● **OBJETIVO DA TAREFA**
Reproduza na íntegra, sem nenhuma alteração, o trecho da página apresentado a seguir.

● **TRECHO DA PÁGINA**
━━━━━━━━━━━━━━━━━━━━

A dinâmica de aprimoramento destes textos também propiciou a exploração
do tema liberdade, mas, no caso das mulheres, a afetividade foi manifestada na
saudade dos filhos e das filhas, do marido e dos demais familiares, a proposta de
reorientação da vida e, especialmente, para dois deles, a busca de afastamento da
criminalidade.
É preciso ressaltar que o trabalho com conteúdos específicos da língua
portuguesa surgiu de forma mais natural, mais significativa, para quem podia e
queria aprendê-la, quando se usou a produção textual mais próxima da possibilidade
e necessidade de expressão, e no caso do (a) autor (a) do texto a sua própria
expressão.
Este encaminhamento metodológico foi propício para explorar a questão do
erro no processo de construção do conhecimento como algo inerente ao processo
de aprender. Foi-se revelando, também, a necessidade de ação e reflexão para se
aprender. Ninguém ganha conhecimento de ninguém. Ninguém o doa a ninguém. O
conhecimento é fruto de labor intenso e contínuo dos sujeitos que buscam aprender
com o objeto de seu estudo, com outras formas de conhecer, com outros níveis de
conhecimento e que pode ser mediado pelo professor ou por algum (a) outro (a)
colega que já o tem de forma mais subjetiva.

━━━━━━━━━━━━━━━━━━━━

● **REGISTROS FORNECIDOS**
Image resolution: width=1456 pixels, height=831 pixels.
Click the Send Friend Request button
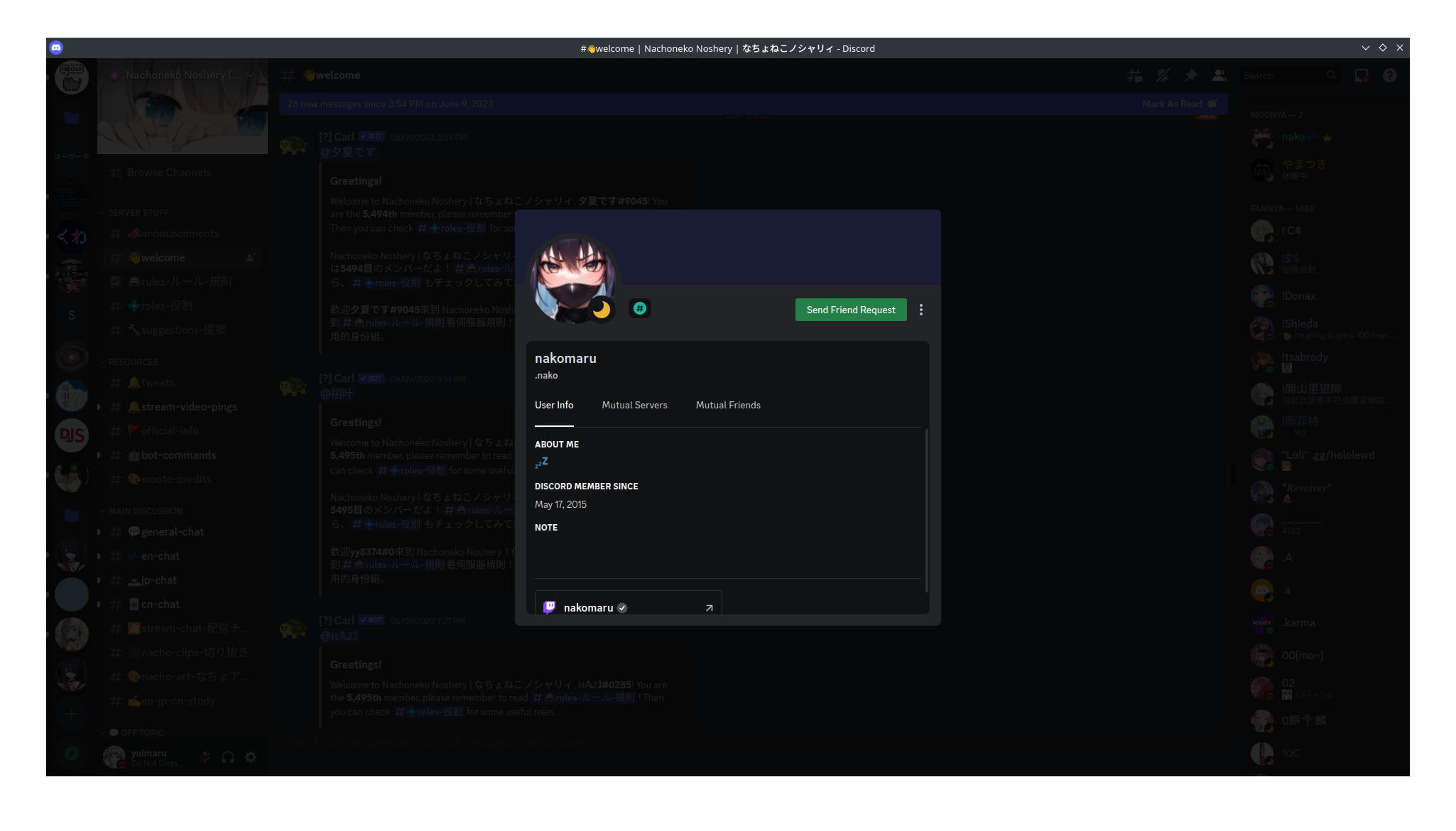click(851, 310)
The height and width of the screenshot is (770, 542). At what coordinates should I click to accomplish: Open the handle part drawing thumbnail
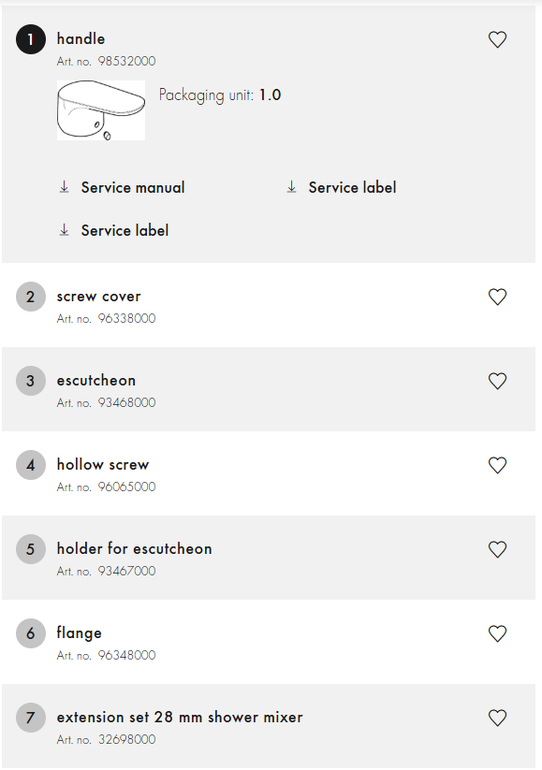(101, 110)
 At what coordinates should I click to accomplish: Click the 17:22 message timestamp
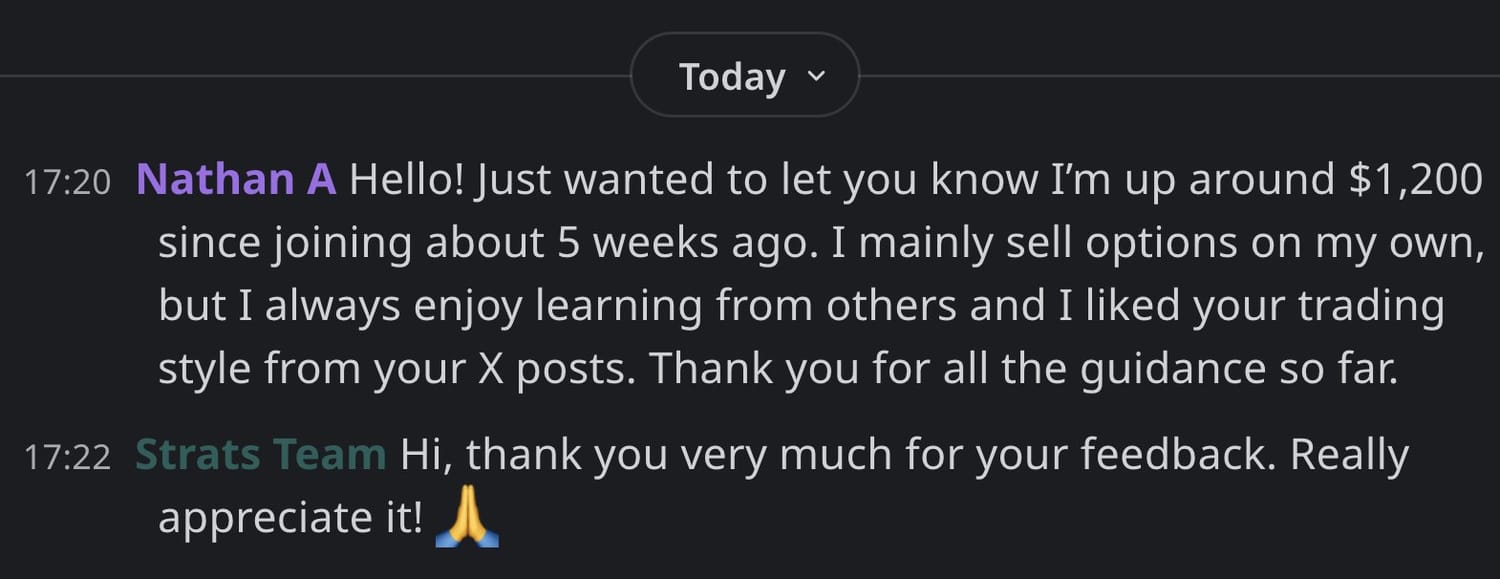67,458
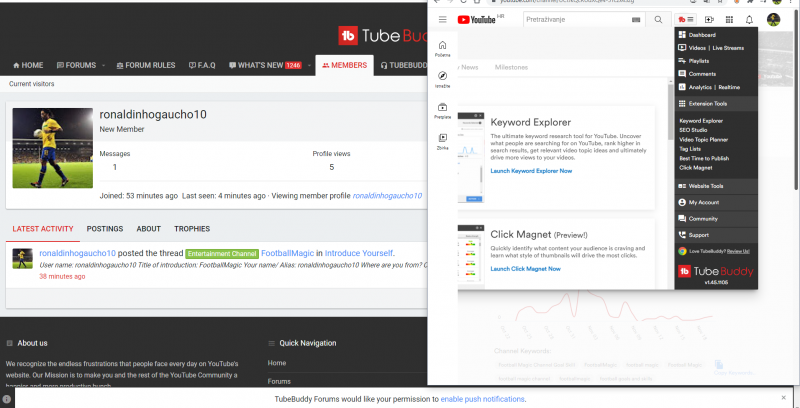Open YouTube notifications bell
The height and width of the screenshot is (408, 800).
click(749, 19)
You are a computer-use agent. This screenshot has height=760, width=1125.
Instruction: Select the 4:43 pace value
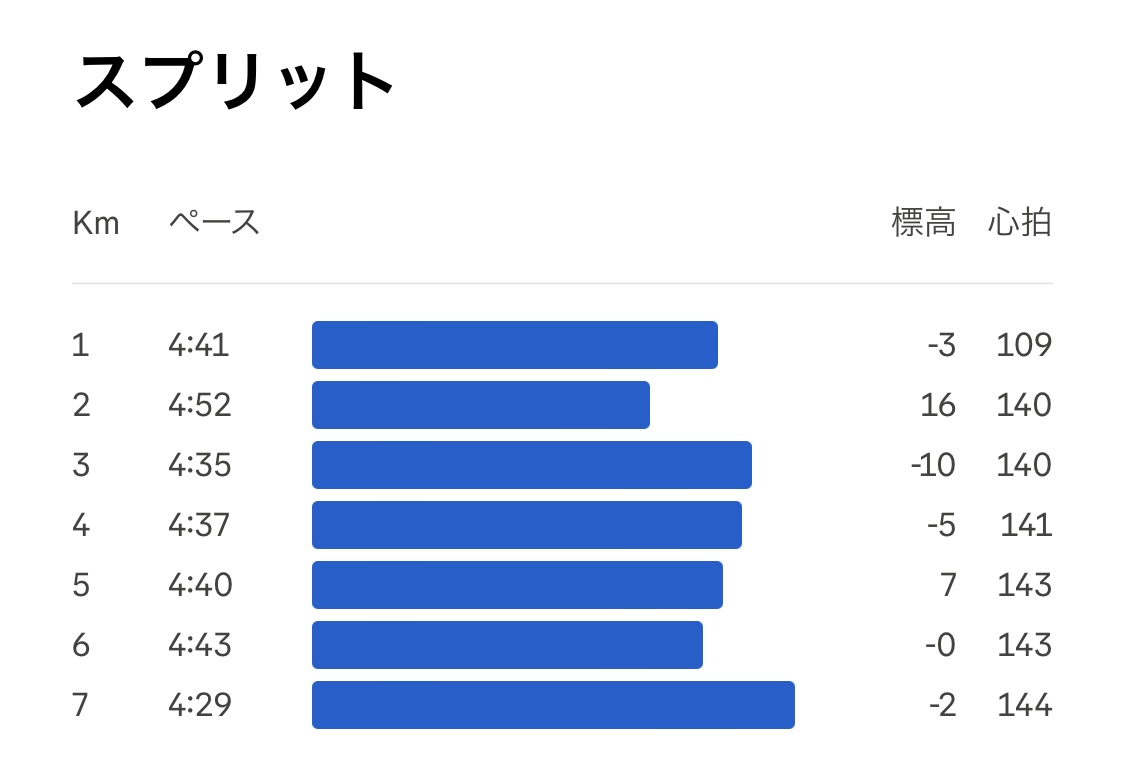[x=199, y=645]
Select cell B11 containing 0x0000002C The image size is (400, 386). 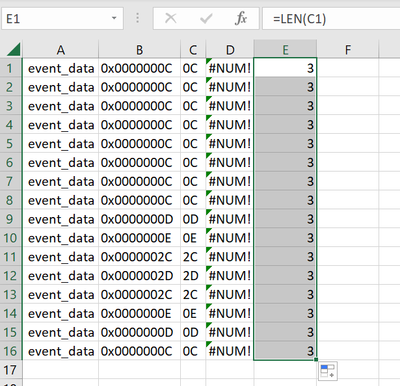click(x=139, y=257)
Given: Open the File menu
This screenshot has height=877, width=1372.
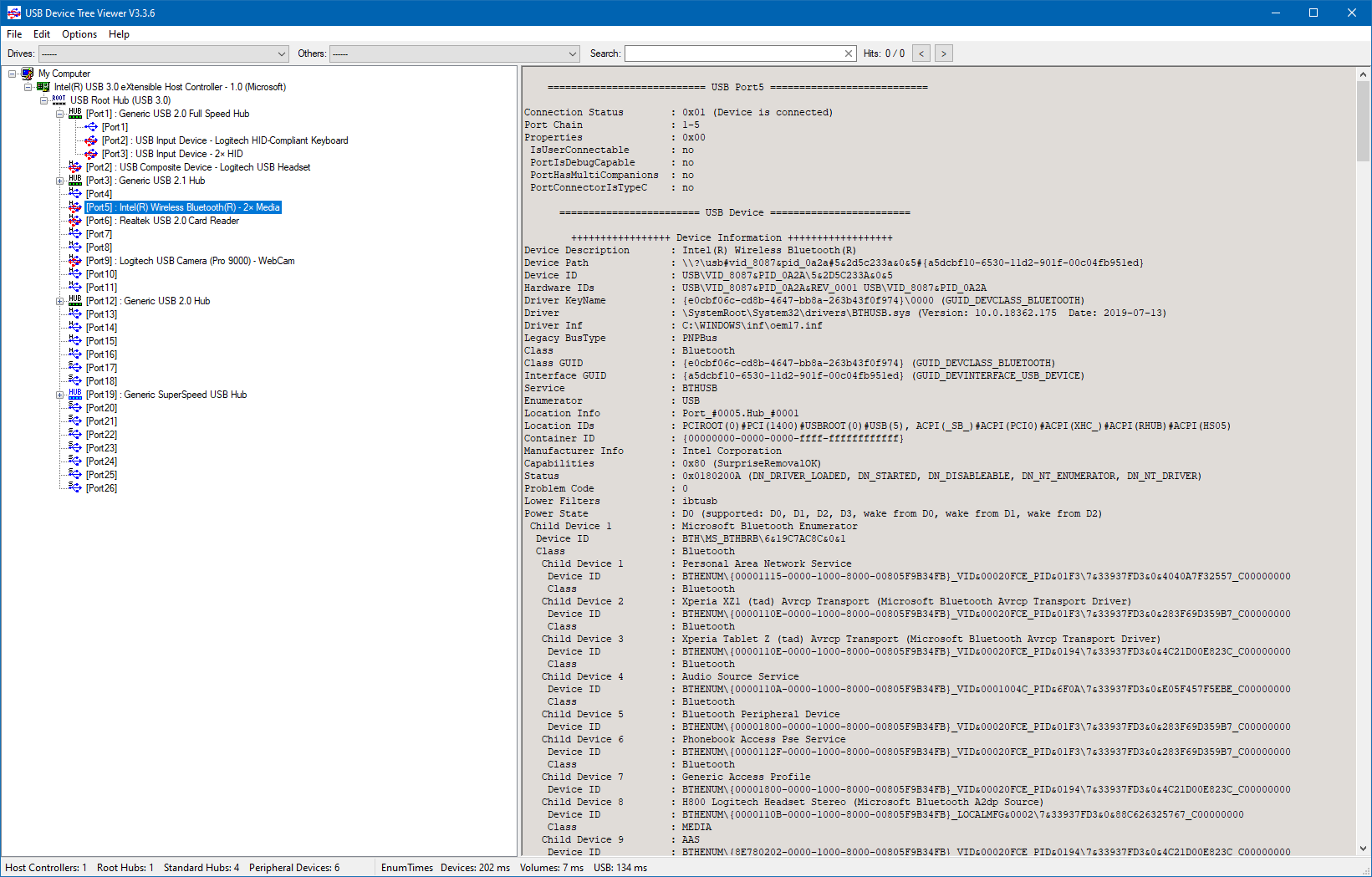Looking at the screenshot, I should (x=14, y=34).
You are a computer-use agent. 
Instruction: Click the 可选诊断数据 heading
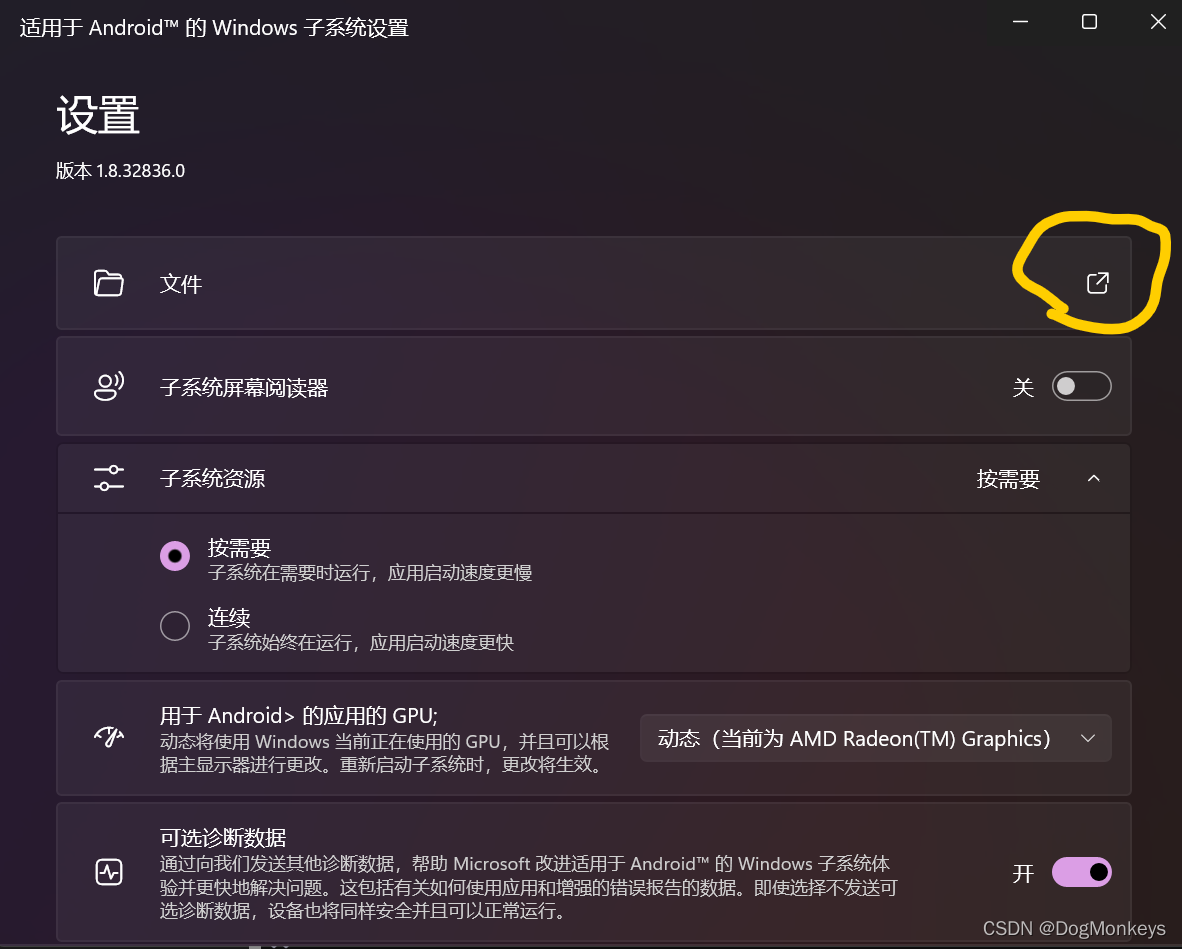pos(223,837)
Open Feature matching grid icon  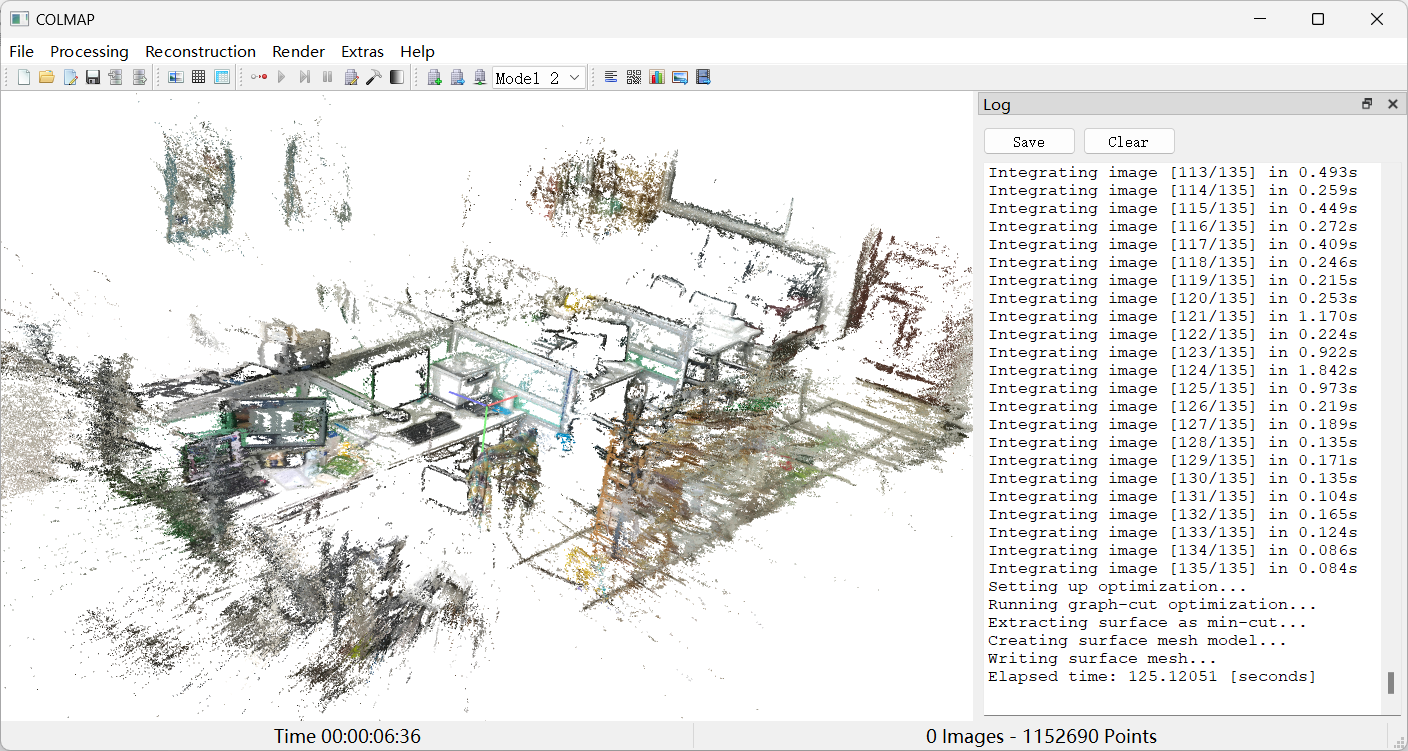[199, 77]
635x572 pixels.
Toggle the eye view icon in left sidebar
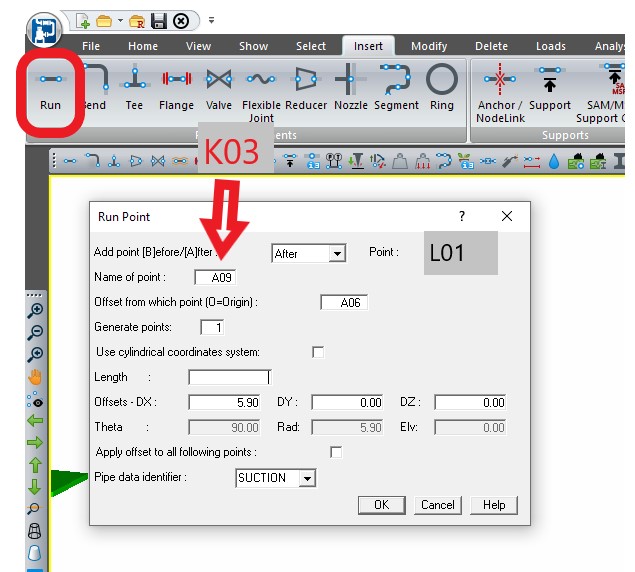(35, 400)
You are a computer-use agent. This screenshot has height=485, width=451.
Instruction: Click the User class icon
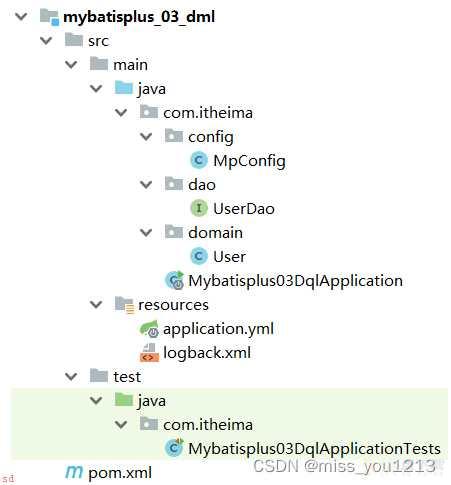coord(199,256)
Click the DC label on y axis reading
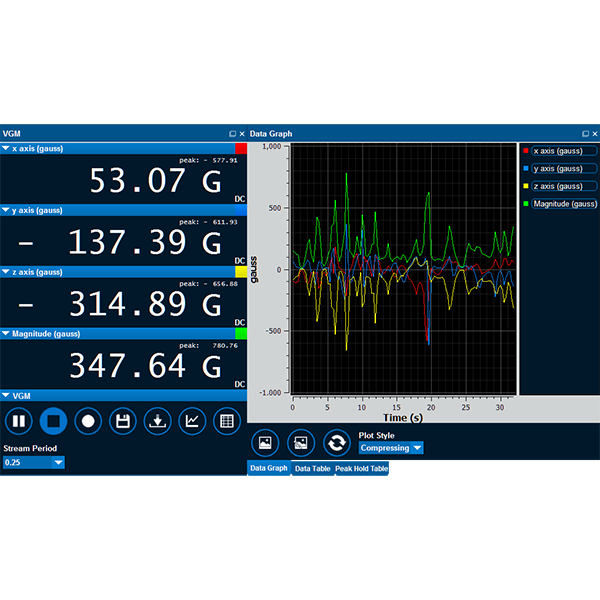 tap(240, 261)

━━━━━━━━━━━━━━━━━━━━

● **RESPOSTA DA TAREFA**
A dinâmica de aprimoramento destes textos também propiciou a exploração
do tema liberdade, mas, no caso das mulheres, a afetividade foi manifestada na
saudade dos filhos e das filhas, do marido e dos demais familiares, a proposta de
reorientação da vida e, especialmente, para dois deles, a busca de afastamento da
criminalidade.
É preciso ressaltar que o trabalho com conteúdos específicos da língua
portuguesa surgiu de forma mais natural, mais significativa, para quem podia e
queria aprendê-la, quando se usou a produção textual mais próxima da possibilidade
e necessidade de expressão, e no caso do (a) autor (a) do texto a sua própria
expressão.
Este encaminhamento metodológico foi propício para explorar a questão do
erro no processo de construção do conhecimento como algo inerente ao processo
de aprender. Foi-se revelando, também, a necessidade de ação e reflexão para se
aprender. Ninguém ganha conhecimento de ninguém. Ninguém o doa a ninguém. O
conhecimento é fruto de labor intenso e contínuo dos sujeitos que buscam aprender
com o objeto de seu estudo, com outras formas de conhecer, com outros níveis de
conhecimento e que pode ser mediado pelo professor ou por algum (a) outro (a)
colega que já o tem de forma mais subjetiva.